[Exercise objective] Show every line below that contains the word "width".

[Records for this task]
──────────────────────────────

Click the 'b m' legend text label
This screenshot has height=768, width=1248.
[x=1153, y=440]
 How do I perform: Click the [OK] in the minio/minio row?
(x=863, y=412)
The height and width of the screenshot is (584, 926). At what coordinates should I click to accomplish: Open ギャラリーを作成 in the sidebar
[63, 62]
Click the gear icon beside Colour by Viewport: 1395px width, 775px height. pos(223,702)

──────────────────────────────

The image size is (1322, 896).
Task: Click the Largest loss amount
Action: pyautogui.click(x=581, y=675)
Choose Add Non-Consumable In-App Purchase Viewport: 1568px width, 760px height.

──────────────────────────────

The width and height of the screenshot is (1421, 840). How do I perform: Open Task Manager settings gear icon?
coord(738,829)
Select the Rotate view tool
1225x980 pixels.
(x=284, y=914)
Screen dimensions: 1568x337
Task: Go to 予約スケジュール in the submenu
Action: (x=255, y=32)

──────────────────────────────

[The result]
This screenshot has height=768, width=1248.
The height and width of the screenshot is (584, 926). At what coordinates should I click to accomplish: Open ギャラリーを作成 in the sidebar
Click the gear icon beside Colour by Viewport: 1395px width, 775px height. pos(223,702)
Choose Add Non-Consumable In-App Purchase Viewport: 1568px width, 760px height.
The width and height of the screenshot is (1421, 840). How do I perform: Open Task Manager settings gear icon?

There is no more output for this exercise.